WHAT YOU WILL DO —
Output the data below verbatim, starting with the line that contains "The width and height of the screenshot is (1568, 1329)." and going on through the line that contains "sales@hab-it.in is located", both included.

EXTRACTED RECORDS —
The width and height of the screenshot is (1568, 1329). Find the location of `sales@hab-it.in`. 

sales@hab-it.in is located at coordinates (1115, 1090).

==

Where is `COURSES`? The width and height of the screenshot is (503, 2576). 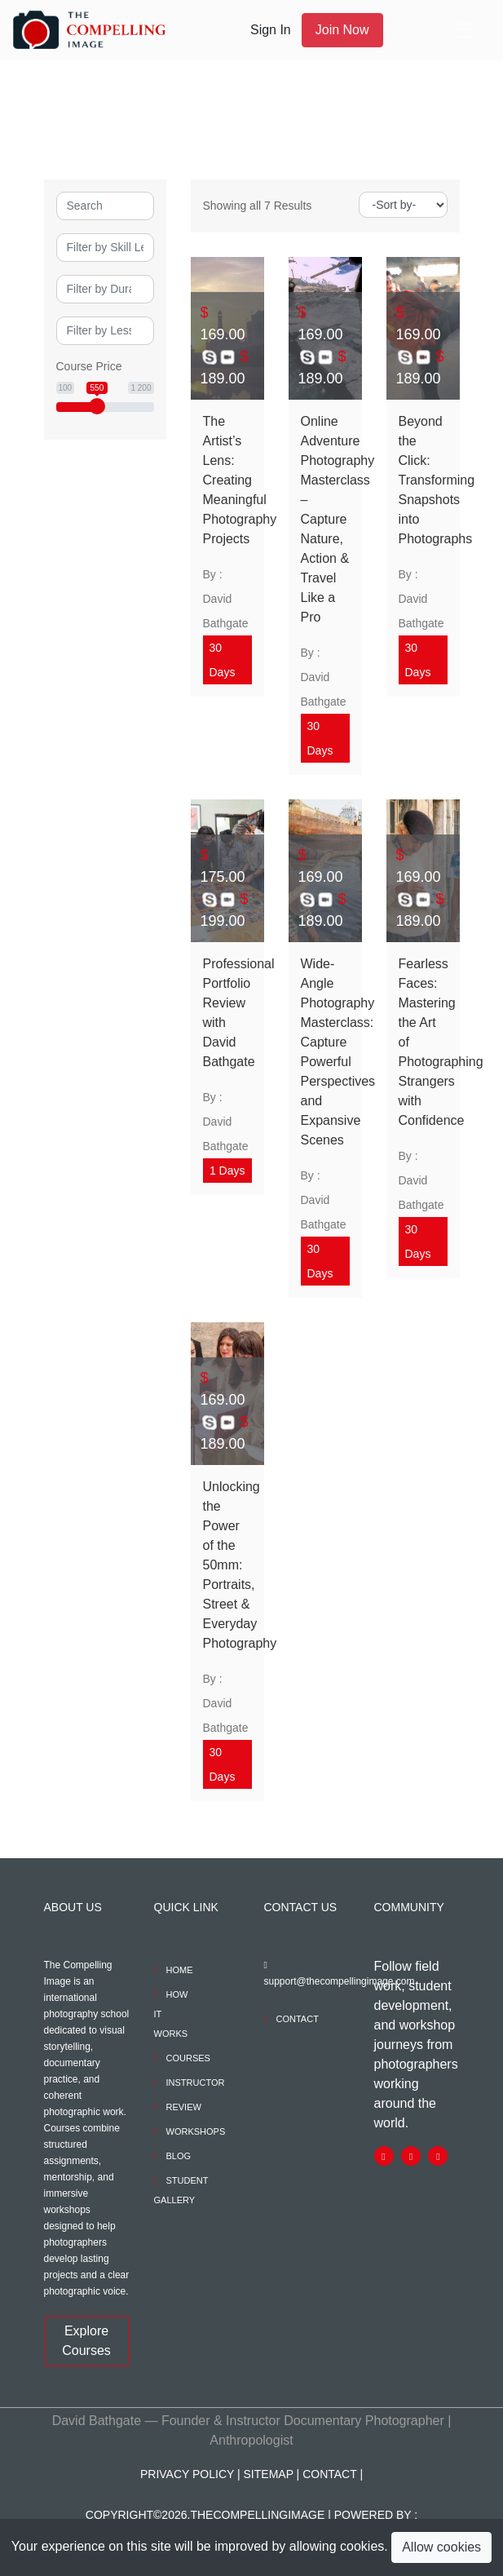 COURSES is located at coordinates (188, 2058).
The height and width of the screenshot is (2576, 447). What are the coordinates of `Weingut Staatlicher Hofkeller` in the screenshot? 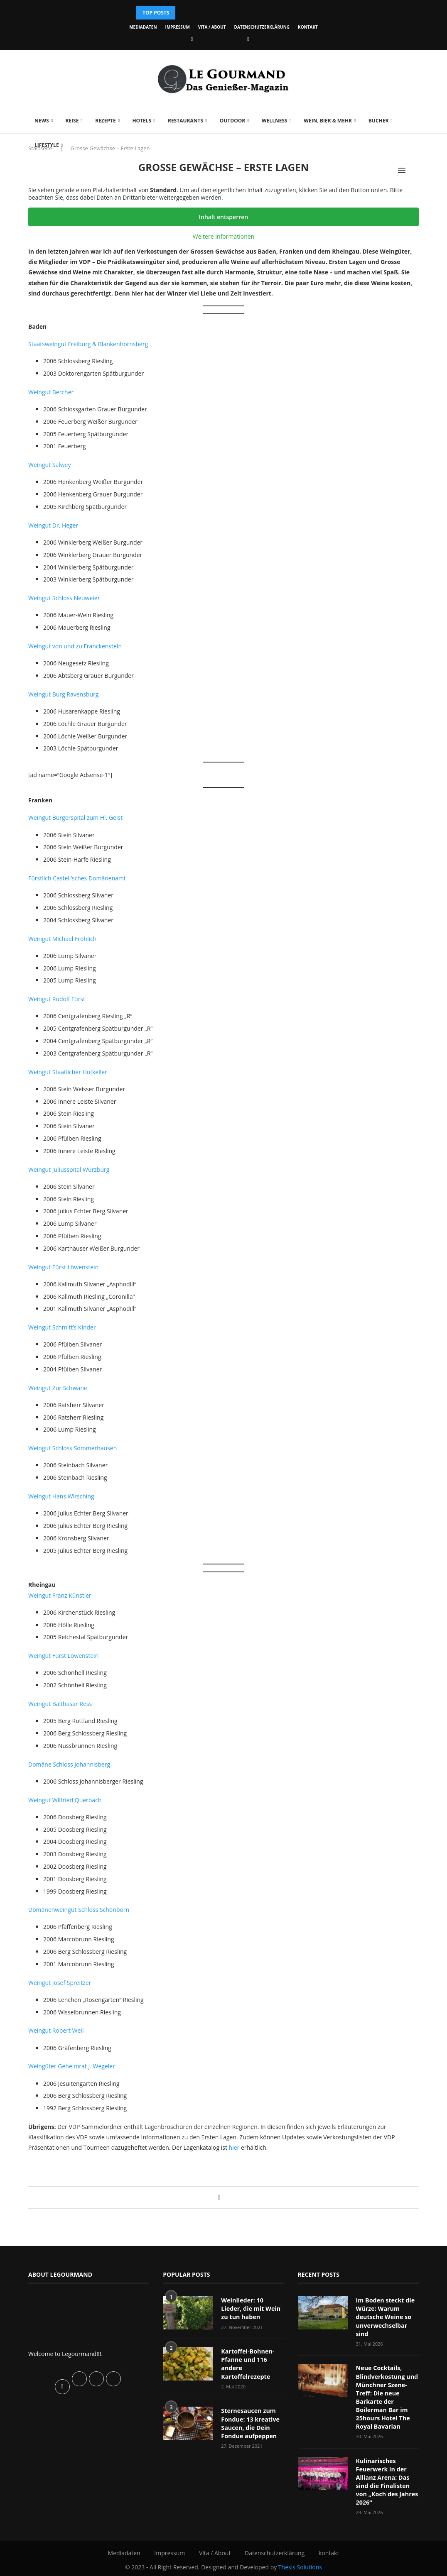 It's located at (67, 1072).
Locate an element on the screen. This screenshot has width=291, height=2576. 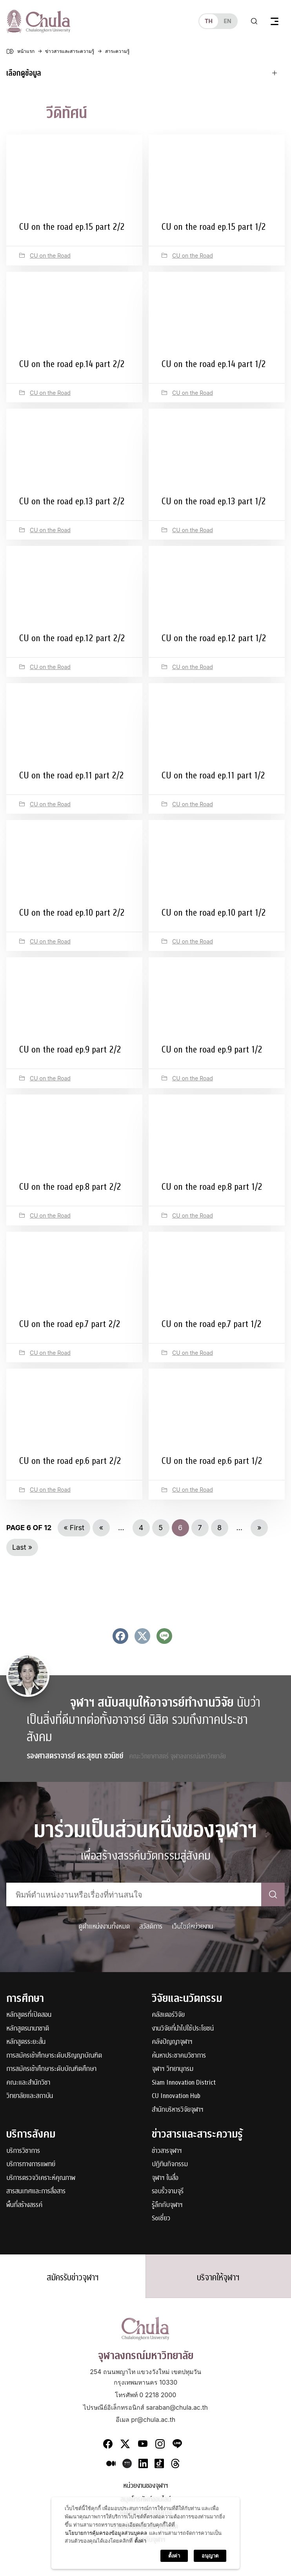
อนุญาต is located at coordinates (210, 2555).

WRITTEN RESPONSE —
The width and height of the screenshot is (1568, 1329). Find the location of `sales@hab-it.in`. 

sales@hab-it.in is located at coordinates (1115, 1090).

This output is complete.